### Work instructions
**A.** Summarize the piece on early childhood services in two sentences.
**B.** Answer these questions from the piece on early childhood services.
(i) Which period of early childhood does the text call a strategic window of opportunity?
(ii) What does the text name as the second major management task?
(iii) According to the text, which populations make better use of services when predictable service routes are in place?
**C.** Rewrite part of the piece on early childhood services, replacing "child development" with "early childhood development". Begin at the words "Significant advances in" and stop after "have for services?".

--- Study text ---

By Patricia Jara.
Significant advances in research and evaluation have exponentially expanded our understanding of child development. Using this knowledge to improve resource management and service provision is still a huge challenge. It should be used to help restructure services so as to reduce coverage gaps in maternal and child healthcare as well as improve coordination among the various interventions. Achieving comprehensive development seems to require coordinating numerous activities, which implies that social services in the field need to be integrated.
We know that intervening in early childhood, especially during gestation and the first one thousand days of life, is a strategic window of opportunity for setting children on a course toward achieving their highest developmental potential. It’is the first phase of learning in the life cycle. But what implications does this have for services?
When we think about the conditions that have to be in place to promote optimal development in the initial stages of life, a number of factors come to mind: prenatal healthcare and medical care during childbirth, preventive and curative healthcare, nutritional and growth monitoring, addressing developmental delays, and early education. The direct implication for service managers is the need to ensure that resources are adequately distributed to provide support in all of these areas.
During gestation, families need prenatal care, maternal and child healthcare and access to resources that support early stimulation and parent-child bonding. In the first five years of life, children need neonatal care services, conditions that support exclusive breastfeeding, early stimulation and bonding experiences, as well as monitoring of nutritional status, growth, and physical and cognitive development. Subsequently, they continue to need services related to their physical and cognitive development, including early education and exposure to new environments that encourage social development and learning.
Even when reasonable levels of resources are available, there’s no guarantee that families and children, in particular, will have access to all the services they need. Thus, the second major management task is to develop organized, straight-forward service routes or pathways. Having predictable service routes in place accomplishes two goals: it creates a pathway that allows clients to flow seamlessly from service to service; and it improves service usage by the most vulnerable populations, who typically need them the most.

--- Data supplied ---

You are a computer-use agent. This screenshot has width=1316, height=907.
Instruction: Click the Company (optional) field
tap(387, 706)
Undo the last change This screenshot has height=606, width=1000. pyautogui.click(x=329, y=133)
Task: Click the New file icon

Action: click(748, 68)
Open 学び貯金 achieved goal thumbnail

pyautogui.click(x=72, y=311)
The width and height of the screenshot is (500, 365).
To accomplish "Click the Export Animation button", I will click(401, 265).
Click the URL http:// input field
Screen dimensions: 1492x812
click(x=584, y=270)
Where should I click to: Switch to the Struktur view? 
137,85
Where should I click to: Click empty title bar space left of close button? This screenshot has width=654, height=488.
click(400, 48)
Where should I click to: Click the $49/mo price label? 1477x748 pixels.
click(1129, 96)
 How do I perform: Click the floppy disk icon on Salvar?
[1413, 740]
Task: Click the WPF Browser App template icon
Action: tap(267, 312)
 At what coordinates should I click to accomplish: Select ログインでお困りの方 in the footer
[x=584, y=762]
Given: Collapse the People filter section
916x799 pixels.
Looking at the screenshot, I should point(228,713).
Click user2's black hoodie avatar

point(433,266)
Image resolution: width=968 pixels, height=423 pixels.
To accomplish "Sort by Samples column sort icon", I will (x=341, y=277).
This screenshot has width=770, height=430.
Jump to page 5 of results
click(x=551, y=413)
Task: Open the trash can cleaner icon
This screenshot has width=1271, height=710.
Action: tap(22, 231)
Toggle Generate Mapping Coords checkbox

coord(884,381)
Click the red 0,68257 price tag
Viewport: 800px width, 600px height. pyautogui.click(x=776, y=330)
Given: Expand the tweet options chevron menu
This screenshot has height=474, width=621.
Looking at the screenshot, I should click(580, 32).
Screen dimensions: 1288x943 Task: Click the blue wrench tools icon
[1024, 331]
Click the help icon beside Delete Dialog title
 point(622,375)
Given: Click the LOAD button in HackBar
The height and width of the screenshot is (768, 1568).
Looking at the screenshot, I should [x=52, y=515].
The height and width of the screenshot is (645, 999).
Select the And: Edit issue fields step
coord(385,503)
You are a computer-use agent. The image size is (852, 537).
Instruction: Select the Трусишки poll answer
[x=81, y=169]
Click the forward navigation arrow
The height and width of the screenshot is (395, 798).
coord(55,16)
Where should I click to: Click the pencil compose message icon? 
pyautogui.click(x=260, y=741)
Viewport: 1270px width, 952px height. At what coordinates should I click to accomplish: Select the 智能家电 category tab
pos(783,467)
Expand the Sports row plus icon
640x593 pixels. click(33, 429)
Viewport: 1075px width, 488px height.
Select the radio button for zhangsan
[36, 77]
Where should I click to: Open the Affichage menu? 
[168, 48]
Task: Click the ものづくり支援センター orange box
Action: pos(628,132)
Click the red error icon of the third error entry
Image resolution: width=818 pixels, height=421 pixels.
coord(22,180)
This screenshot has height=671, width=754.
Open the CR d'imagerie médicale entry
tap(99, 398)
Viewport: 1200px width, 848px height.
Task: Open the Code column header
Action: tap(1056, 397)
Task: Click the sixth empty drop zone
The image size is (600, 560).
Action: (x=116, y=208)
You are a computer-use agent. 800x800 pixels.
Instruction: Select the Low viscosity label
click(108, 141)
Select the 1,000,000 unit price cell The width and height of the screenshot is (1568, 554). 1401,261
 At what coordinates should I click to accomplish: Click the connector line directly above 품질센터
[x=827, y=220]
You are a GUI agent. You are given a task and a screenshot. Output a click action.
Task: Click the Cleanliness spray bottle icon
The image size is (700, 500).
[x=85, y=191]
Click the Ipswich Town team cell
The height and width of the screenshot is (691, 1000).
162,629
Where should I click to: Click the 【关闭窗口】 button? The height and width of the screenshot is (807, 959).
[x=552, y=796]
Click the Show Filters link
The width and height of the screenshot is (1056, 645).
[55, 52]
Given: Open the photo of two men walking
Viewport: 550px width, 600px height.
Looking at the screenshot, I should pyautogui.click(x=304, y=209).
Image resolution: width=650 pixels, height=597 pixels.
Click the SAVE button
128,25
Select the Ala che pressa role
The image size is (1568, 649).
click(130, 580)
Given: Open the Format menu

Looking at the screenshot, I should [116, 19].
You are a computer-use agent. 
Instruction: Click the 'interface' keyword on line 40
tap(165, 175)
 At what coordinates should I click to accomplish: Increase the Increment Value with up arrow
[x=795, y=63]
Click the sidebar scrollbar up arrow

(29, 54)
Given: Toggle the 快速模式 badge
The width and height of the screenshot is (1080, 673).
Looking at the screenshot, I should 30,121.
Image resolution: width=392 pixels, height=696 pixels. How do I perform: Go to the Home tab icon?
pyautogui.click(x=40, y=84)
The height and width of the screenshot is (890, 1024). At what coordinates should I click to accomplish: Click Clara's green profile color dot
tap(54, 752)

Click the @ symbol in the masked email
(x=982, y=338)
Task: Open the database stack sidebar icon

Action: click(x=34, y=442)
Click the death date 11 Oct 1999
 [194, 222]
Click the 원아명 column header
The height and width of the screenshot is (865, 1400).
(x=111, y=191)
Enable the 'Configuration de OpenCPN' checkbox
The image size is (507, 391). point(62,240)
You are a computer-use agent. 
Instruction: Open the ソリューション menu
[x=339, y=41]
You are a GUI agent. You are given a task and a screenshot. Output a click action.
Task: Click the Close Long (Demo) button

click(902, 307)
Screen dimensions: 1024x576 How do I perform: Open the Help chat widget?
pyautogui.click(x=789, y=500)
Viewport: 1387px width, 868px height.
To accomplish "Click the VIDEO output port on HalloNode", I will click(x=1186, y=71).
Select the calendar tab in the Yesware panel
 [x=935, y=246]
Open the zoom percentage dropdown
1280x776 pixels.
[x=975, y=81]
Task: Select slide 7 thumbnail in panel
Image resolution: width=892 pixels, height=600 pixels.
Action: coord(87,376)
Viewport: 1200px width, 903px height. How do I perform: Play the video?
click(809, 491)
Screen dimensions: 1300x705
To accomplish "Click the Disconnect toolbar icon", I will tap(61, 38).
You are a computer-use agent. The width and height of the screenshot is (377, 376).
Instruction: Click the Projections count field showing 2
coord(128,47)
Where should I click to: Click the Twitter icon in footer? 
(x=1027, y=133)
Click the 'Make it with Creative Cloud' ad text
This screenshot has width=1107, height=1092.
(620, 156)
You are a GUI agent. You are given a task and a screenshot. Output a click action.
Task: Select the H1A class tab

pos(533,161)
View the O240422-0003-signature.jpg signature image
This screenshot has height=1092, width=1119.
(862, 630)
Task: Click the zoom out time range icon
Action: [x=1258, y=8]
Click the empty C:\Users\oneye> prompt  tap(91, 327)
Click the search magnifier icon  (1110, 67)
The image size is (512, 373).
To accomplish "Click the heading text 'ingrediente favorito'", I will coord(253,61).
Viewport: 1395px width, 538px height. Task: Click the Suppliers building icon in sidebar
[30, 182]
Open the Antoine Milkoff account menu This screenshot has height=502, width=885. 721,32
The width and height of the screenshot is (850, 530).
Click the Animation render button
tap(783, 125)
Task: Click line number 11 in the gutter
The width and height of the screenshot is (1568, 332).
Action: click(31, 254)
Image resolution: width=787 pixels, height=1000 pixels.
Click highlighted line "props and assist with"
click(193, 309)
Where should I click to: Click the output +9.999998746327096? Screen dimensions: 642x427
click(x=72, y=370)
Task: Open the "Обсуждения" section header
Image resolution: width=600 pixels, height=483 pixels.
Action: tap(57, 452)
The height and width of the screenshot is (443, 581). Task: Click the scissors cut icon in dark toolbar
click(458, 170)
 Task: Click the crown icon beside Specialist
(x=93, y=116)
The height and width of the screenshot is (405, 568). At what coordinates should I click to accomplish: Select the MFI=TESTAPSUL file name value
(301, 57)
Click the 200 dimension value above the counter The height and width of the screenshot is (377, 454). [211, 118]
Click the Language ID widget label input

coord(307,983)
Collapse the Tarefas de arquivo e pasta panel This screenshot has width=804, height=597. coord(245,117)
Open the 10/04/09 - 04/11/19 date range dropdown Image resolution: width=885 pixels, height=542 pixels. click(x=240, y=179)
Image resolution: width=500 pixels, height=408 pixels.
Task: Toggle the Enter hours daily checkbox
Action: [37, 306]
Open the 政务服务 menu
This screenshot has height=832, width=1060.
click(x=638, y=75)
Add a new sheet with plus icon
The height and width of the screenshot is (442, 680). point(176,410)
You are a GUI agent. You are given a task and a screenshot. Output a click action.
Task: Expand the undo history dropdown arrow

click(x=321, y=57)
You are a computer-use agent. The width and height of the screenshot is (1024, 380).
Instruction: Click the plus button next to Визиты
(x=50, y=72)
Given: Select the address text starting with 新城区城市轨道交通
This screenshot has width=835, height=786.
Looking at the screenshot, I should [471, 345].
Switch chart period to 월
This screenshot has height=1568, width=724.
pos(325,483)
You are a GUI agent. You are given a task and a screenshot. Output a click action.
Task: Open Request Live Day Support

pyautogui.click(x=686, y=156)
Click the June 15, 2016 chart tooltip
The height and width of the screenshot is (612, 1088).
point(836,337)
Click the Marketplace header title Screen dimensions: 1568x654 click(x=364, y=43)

---

### Response list
**A.** Research has greatly expanded understanding of child development, and the text argues that this knowledge should be used to restructure and integrate services, since gestation and the first one thousand days of life are a strategic window of opportunity. Service managers must distribute resources across areas such as prenatal care, healthcare, nutrition and growth monitoring, and early education, and must also develop organized service routes that let clients move seamlessly between services and that improve use by the most vulnerable populations.

**B.**
(i) Gestation and the first one thousand days of life.
(ii) Developing organized, straightforward service routes or pathways.
(iii) The most vulnerable populations, who typically need the services the most.

**C.**
Significant advances in research and evaluation have exponentially expanded our understanding of early childhood development. Using this knowledge to improve resource management and service provision is still a huge challenge. It should be used to help restructure services so as to reduce coverage gaps in maternal and child healthcare as well as improve coordination among the various interventions. Achieving comprehensive development seems to require coordinating numerous activities, which implies that social services in the field need to be integrated.
We know that intervening in early childhood, especially during gestation and the first one thousand days of life, is a strategic window of opportunity for setting children on a course toward achieving their highest developmental potential. It’is the first phase of learning in the life cycle. But what implications does this have for services?